**Quoted passage**
———
In view of the current project, the Berkeley pit stop seemed to make sense. After all, Berkeley was where I’d taken most of the acid I took, where I’d eaten peyote, consumed many mushrooms. I’d walked down Dwight Way as the Sun King, whimpered for my mommy in Blake Street bathtubs. My psychedelic past, for years cordoned into a dark and ambivalent corner of my mind, remote (or so I thought) from Pandora’s clutch, lurked in Berkeley. The Sixties are like this youth curse, the way they won’t let you grow into a normal grown-up. You can blame ham-fisted retro-populists like Oliver Stone or the “classic hits” stations that refuse to allow my nine-year-old daughter a chance to hear a new song on the radio and call it her own, but we know it’s us—desperately clinging Peter Pans all. And now, like Ahab strapped to the Whale, those old days beckoned yet again. It seemed no great coincidence that Terence had lived in Berkeley, too, up in the Hills and in a house behind the Park and Shop for years. We were, at least intermittently, contemporaries on the scene. Who knew how many times we’d passed each other on the Ave, stood shoulder-to-shoulder skimming books in Moe’s, hitchhiked to the City, thumbs out on University, attended the same Antonioni movie in Wheeler Auditorium?
But I didn’t go to Berkeley. Friends told me it was full of people who knew a lot about wine and would break my heart. So I never crossed the Bay Bridge, and my heart was breaking anyhow, watching what I took to be a significant portion of my past rain down black and burned.
That’s how it is when you’re trying to redream a bygone dream: one mess of static after another. Whizzing past Garlic World and the stooping artichoke pickers, I stopped at a Safeway to get a piece of sprayed fruit and was immediately confronted by a gauntlet of evangelicals brandishing their Bibles and “just say no” literature. The rest of California, oh, yeah, it all comes back now. I probably would have gotten in and out of the store unscathed if it wasn’t for this Mexican teenager planting his thin body upon the rubber mat of the automatic doorway. He was a Christer, too, but not one of those Cream-of-Wheat-faced fear biters. Such a sweet-looking kid he was, nicely turned out in an over-laundered white shirt and Kiwi-larded boots. “I lost my brother to drugs,” he said to me, holding out his papers. ‘That is why I carry the message of Jesus, so the hellfire of my brother’s final days does not overtake us all. He is coming you know, any day now, and we want to be clean for Him.”
I was about to lurch into my rap, how it is insane to lump all drugs together, when this kid started crying. It was his brother, dead in the street in East L.A., that needle in his arm. Didn’t I want to prevent more horrors like that? “You are a gentleman, I know you understand what I’m talking about.” He reached over and felt my cuff. It was only then I remembered that I had a suit jacket on. Tie too. Somehow, I was under the impression I was wearing a work shirt, cutoff jeans, with hair down to my shoulders. Somehow, I’d managed to forget, yet again, that I was forty-three, not twenty-one, a freak no more but rather a father of three who much to his surprise and chagrin had found himself occasionally worrying about “drugs” in a manner not completely unlike that professed by the most brimstone-laden Falwellian. So, with that sweet-faced Mexican kid moving closer, donation cup in hand, crying about his dead brother, desperate for salvation from the looming hellfire, what was I supposed to tell him, “Maybe next time, I’m already late to talk to a guy whose whole bottom line it is to just say yes”? I just turned and split.
———
**The data**
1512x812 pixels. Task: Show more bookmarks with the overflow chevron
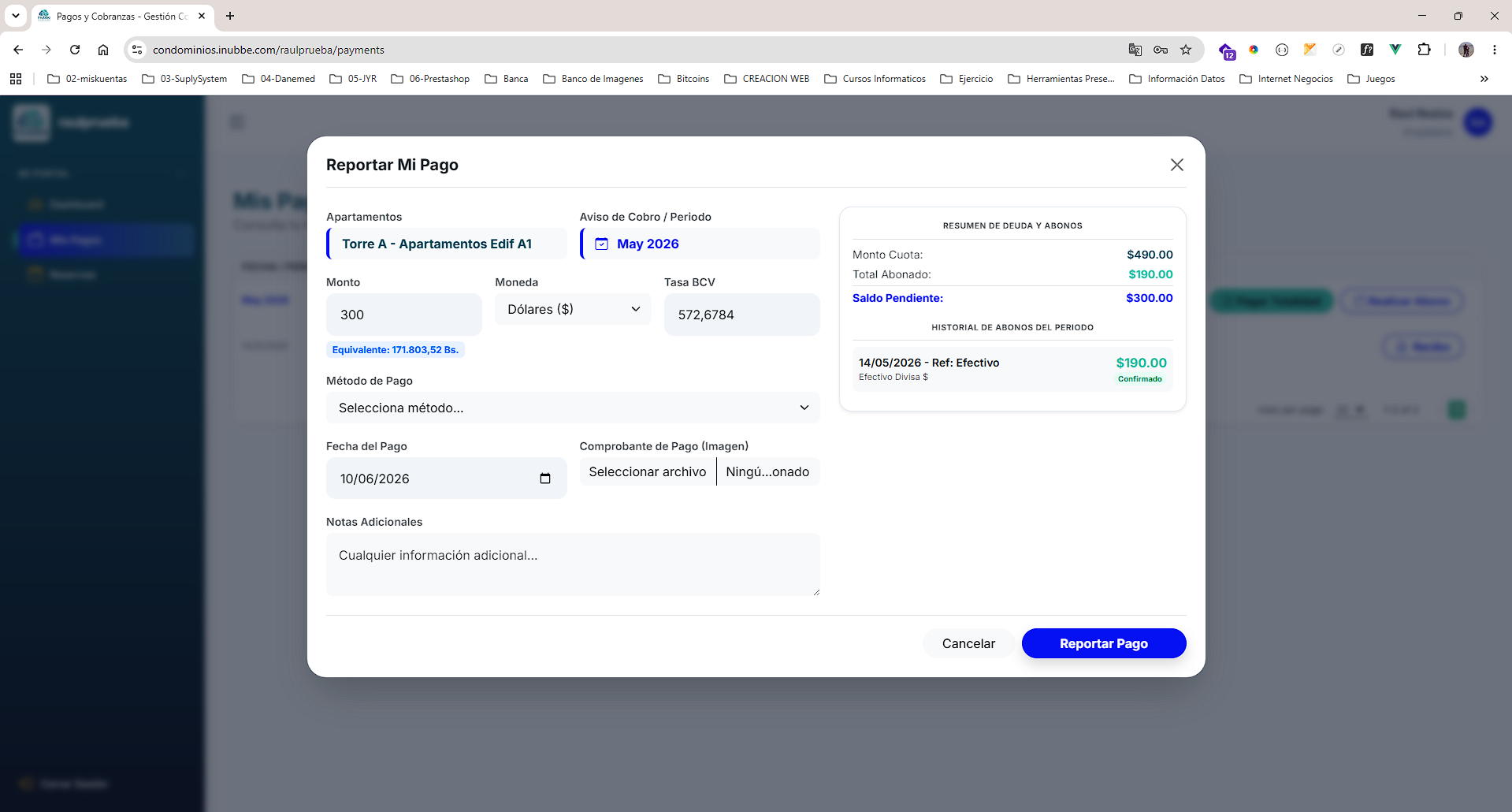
———
**Problem description**
Repeat word for word the part of the Berkeley memoir passage from "But I didn’t" up to and including "black and burned.". Work only from the text; set the listing aside.

**Expected answer**
But I didn’t go to Berkeley. Friends told me it was full of people who knew a lot about wine and would break my heart. So I never crossed the Bay Bridge, and my heart was breaking anyhow, watching what I took to be a significant portion of my past rain down black and burned.